ON just about any morning in Orange homeless people can be seen making their way around, often with all they own carried in bags or loaded in a shopping trolley.
Between Orange and the rest of the central west there are an estimated 400 people relying on emergency shelter or sleeping rough.
They come and go depending on the season and the availability of emergency accommodation, and for many there is no end to this routine in sight.
It is bad enough for younger, healthier people, but what happens to the homeless when they age?
Emergency or temporary accommodation is no solution for these people who, for myriad reasons, have slipped through the system and are facing old age without their most basic need met, a permanent place to call home.
It is an emotional as well as a physical burden they bear, lacking the comfort that comes with certainty about food and shelter and the pleasure of company and conversation that every person should enjoy.
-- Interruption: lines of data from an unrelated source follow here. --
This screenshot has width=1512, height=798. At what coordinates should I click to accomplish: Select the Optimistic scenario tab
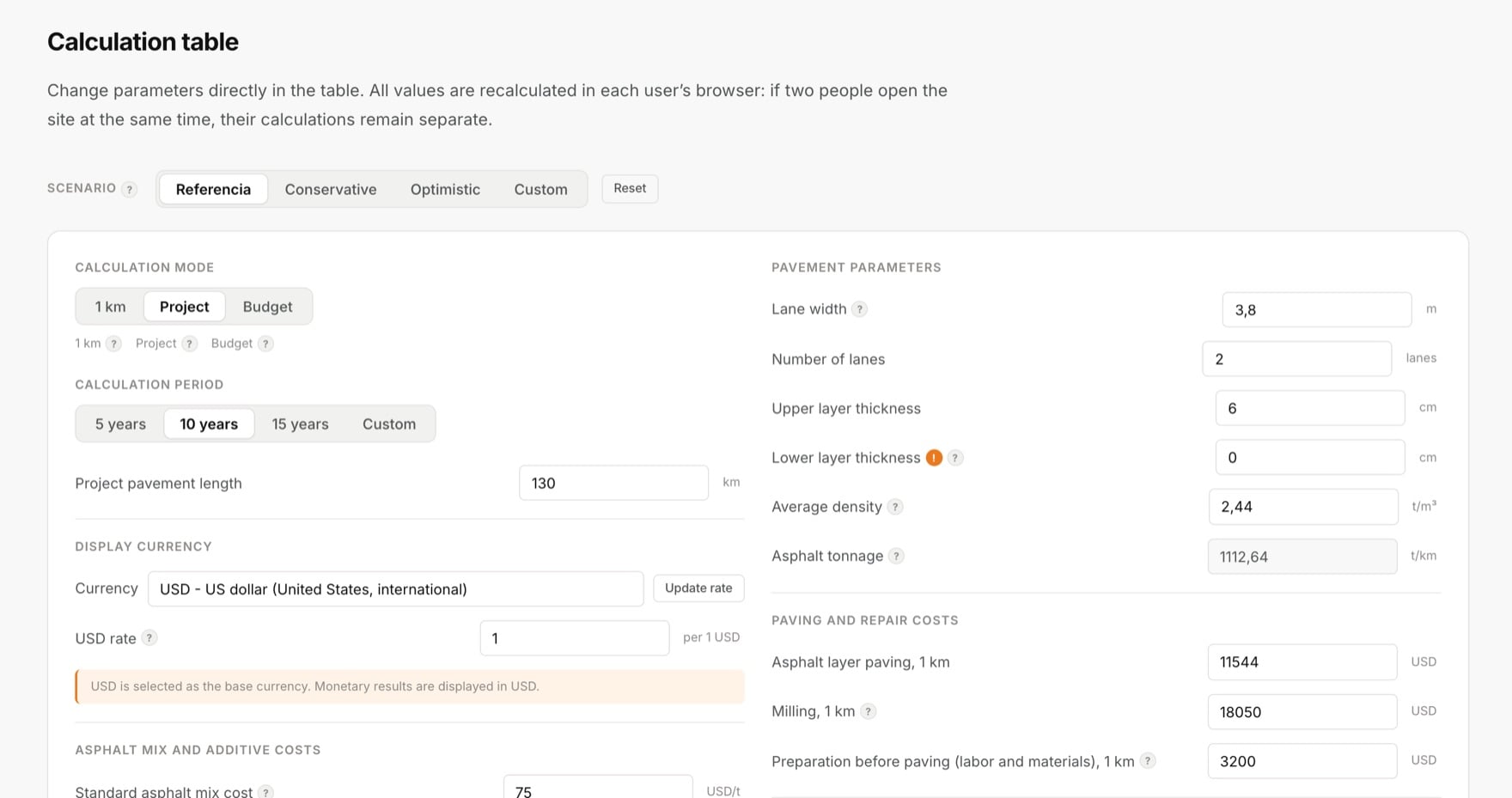tap(445, 189)
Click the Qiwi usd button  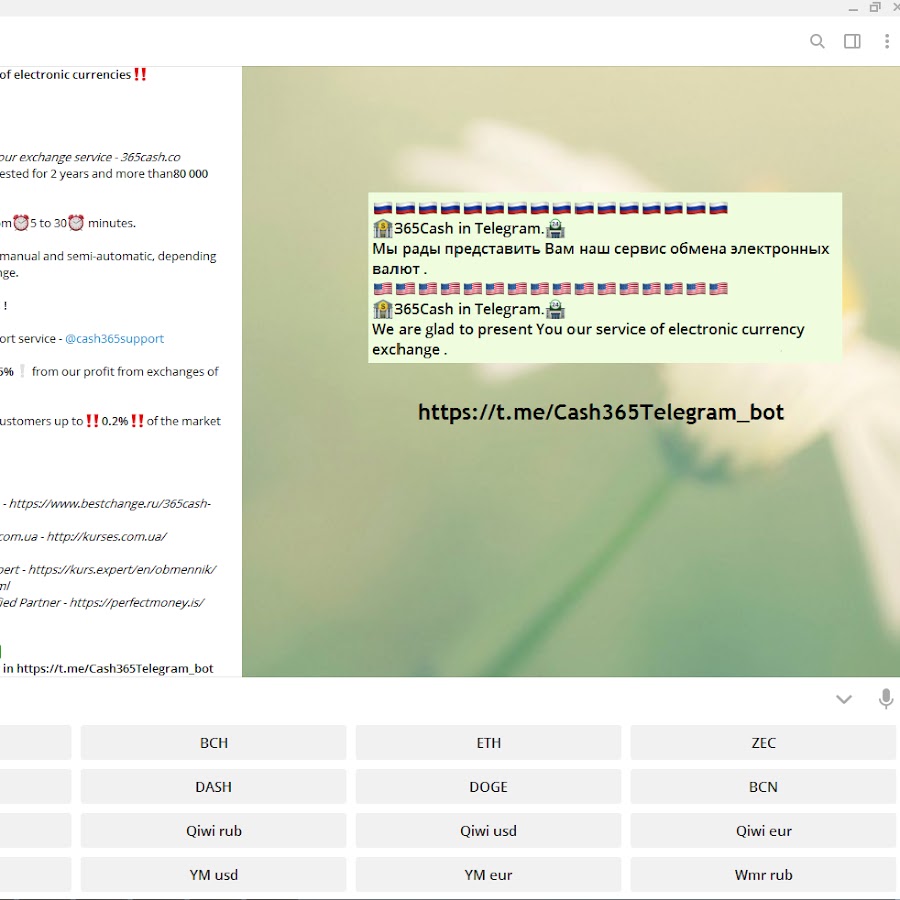point(488,831)
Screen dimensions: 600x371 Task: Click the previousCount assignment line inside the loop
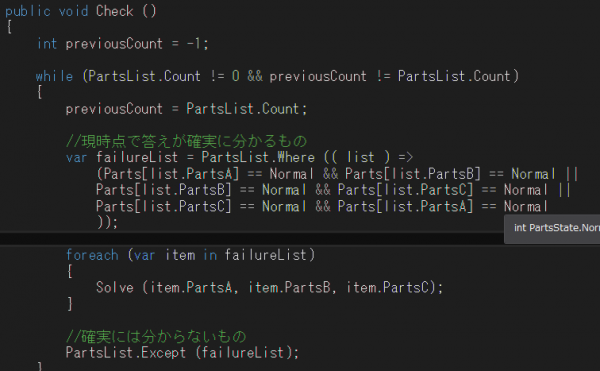pos(186,109)
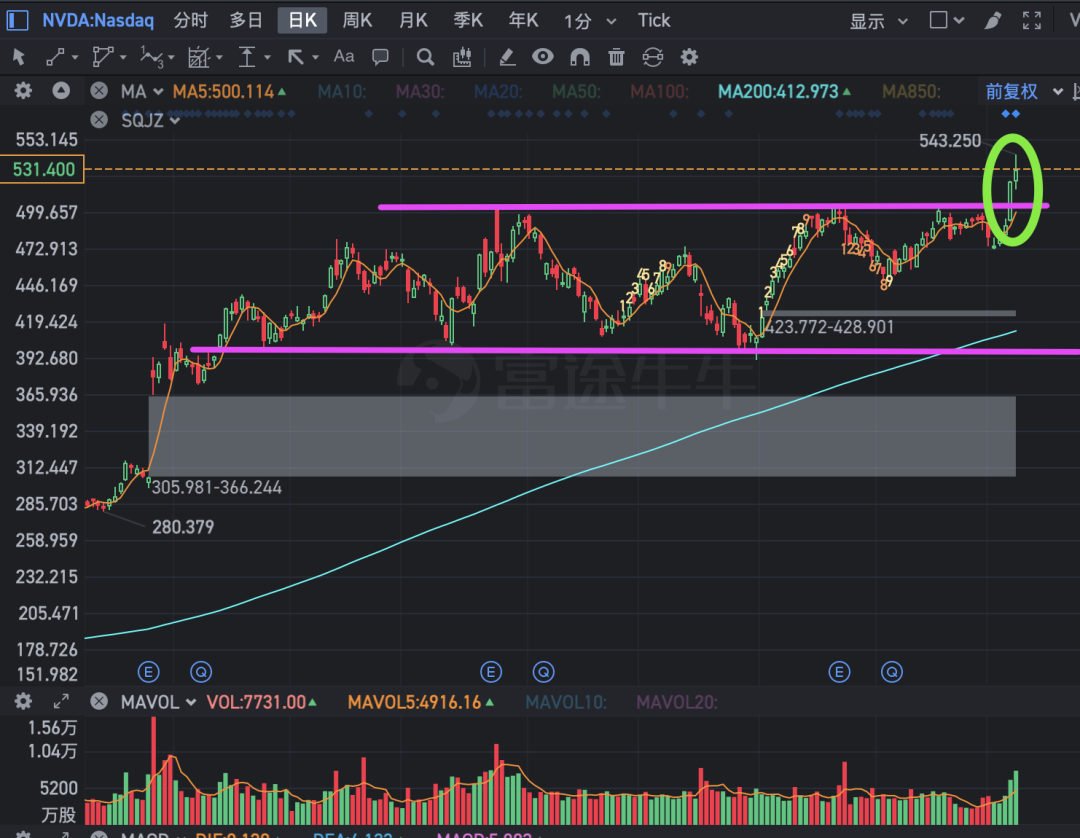Image resolution: width=1080 pixels, height=838 pixels.
Task: Switch to the 周K weekly chart tab
Action: 357,20
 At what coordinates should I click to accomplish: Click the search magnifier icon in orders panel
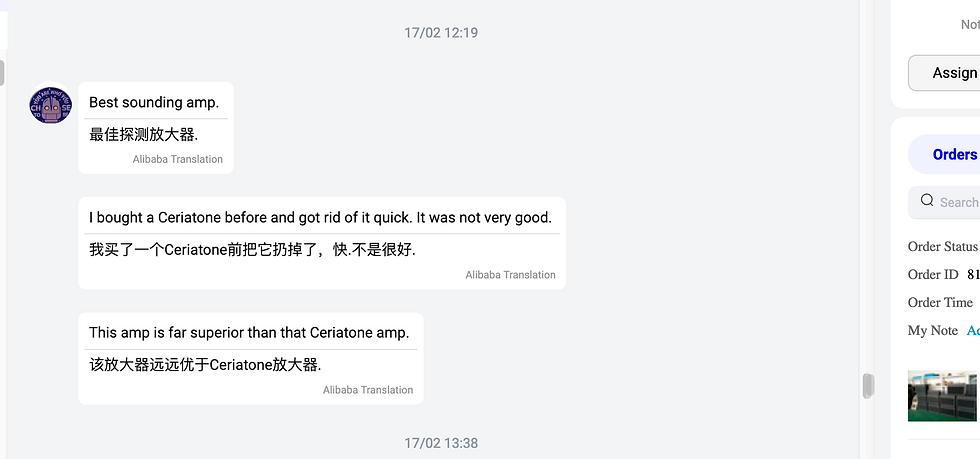(927, 201)
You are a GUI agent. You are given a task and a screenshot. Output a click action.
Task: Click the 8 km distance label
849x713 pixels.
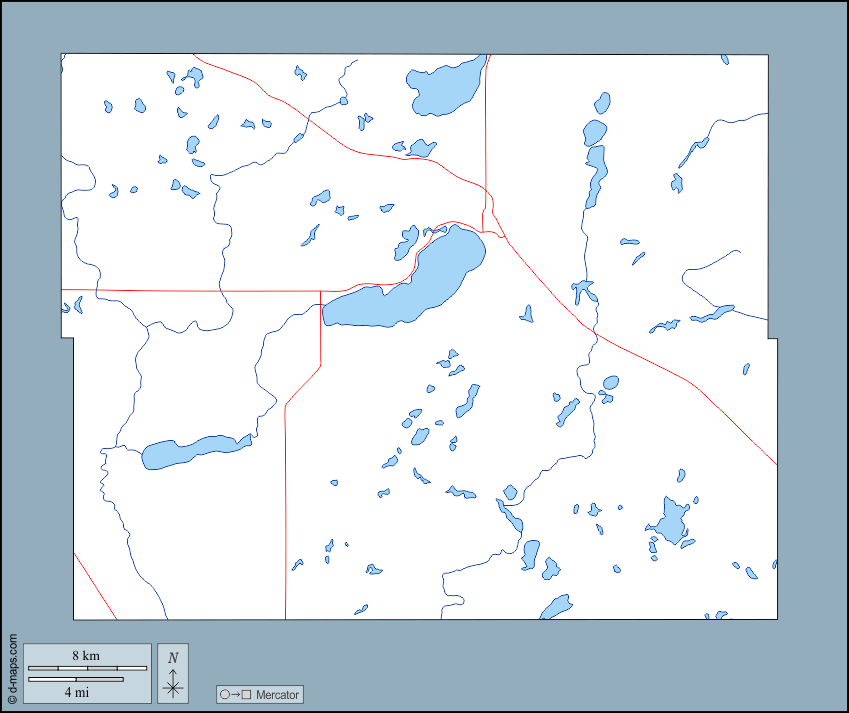85,655
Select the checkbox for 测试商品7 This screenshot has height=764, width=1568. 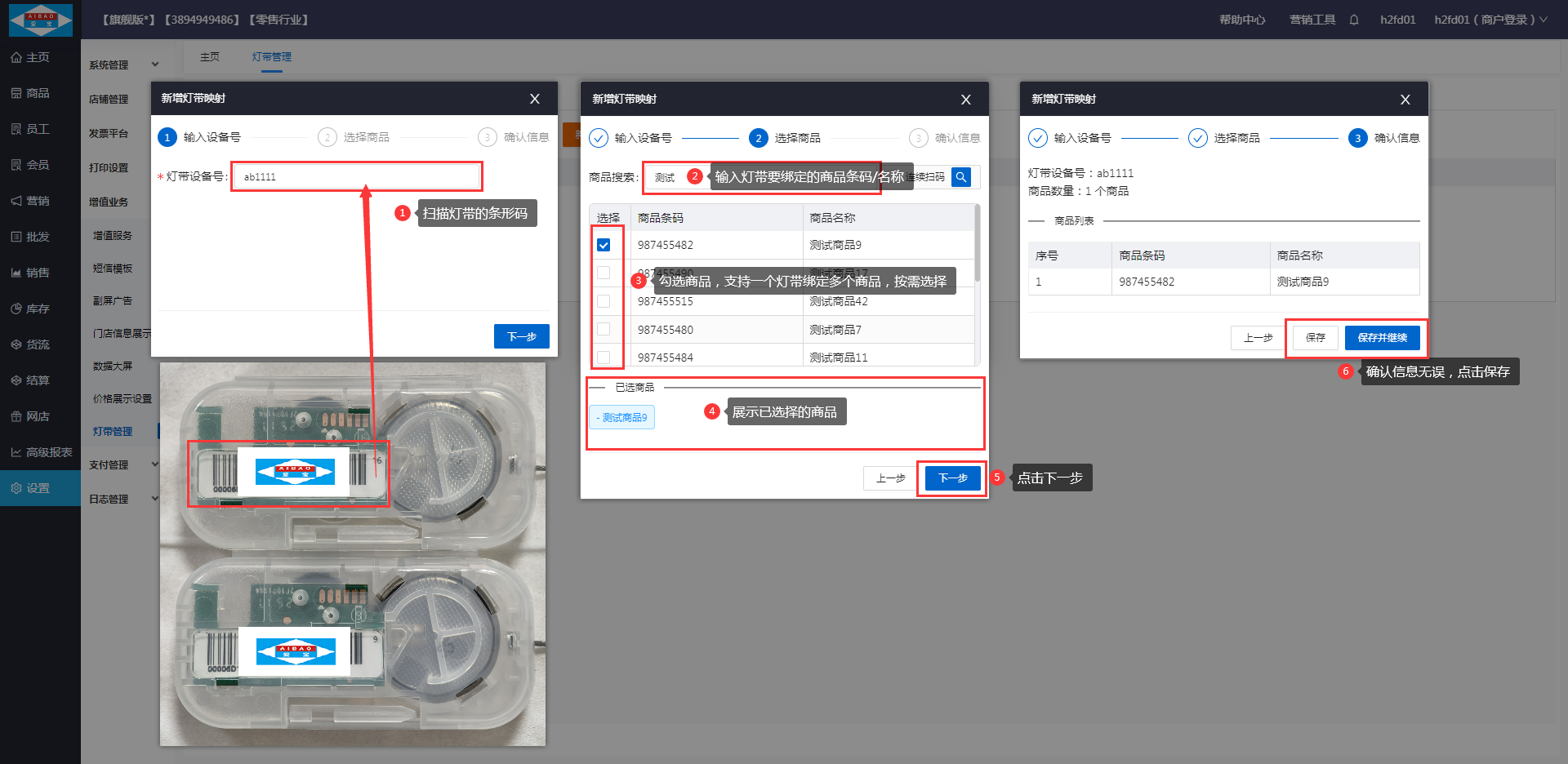(x=604, y=329)
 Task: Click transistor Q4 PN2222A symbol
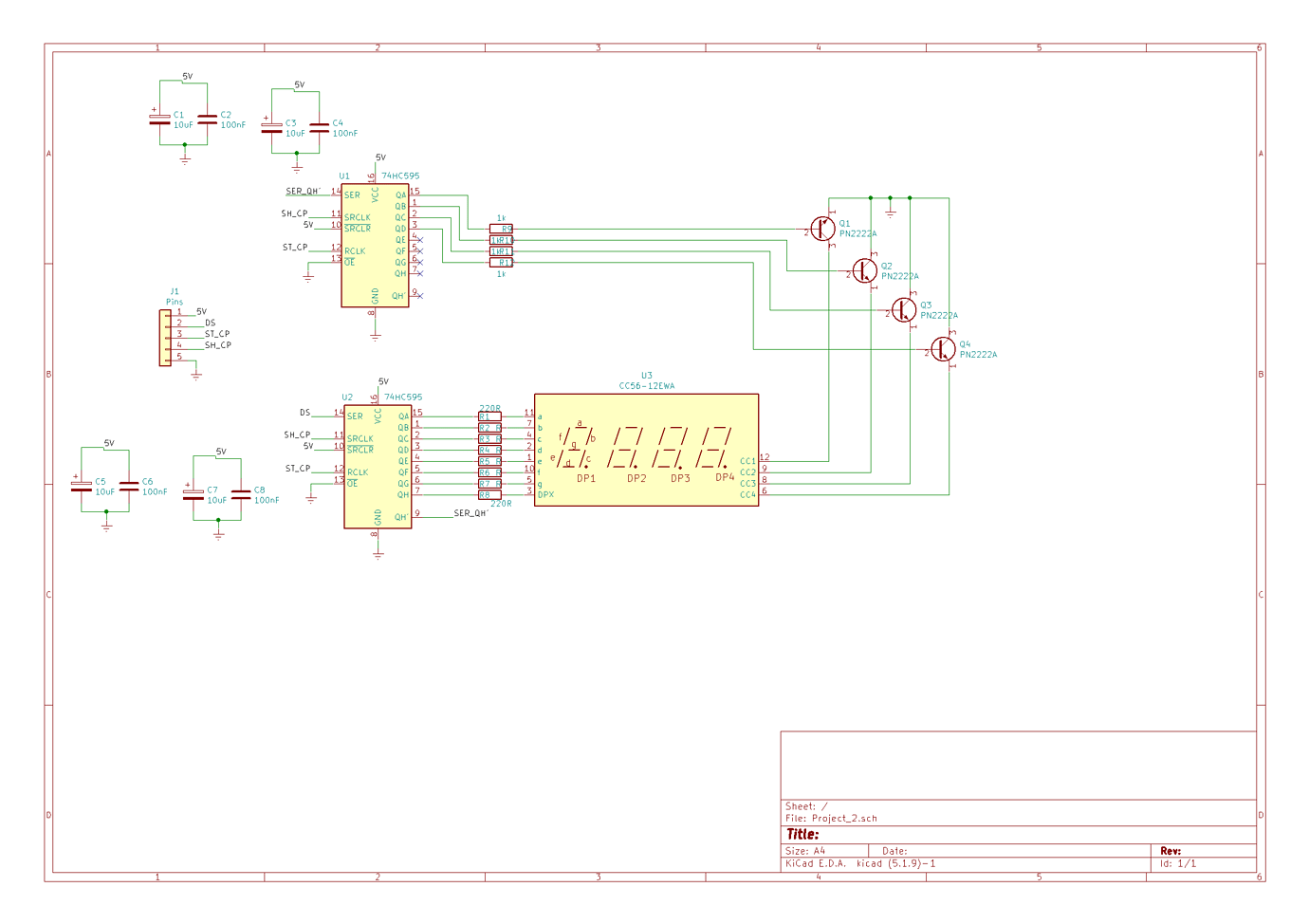click(x=944, y=349)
A proposed 60-bed aged care facility in the vicinity of the hospital will go some way to meeting the needs of these most disadvantaged in what is a very vulnerable group.
It is the type of facility that is severely lacking in the central west, accommodation not just for single homeless people but for those on low incomes facing the prospect of not being able to find or afford accommodation as they grow old and require the sort of increasing care most of us eventually need.
Being beyond the reach of support services that are tailored around visiting people in their own homes and helping keep them there, ageing homeless people miss out on health services as well as shelter, meals and companionship.
The aged-care facility for the homeless and disadvantaged will fill a huge gap in our support services and bring the dignity that should come with old age.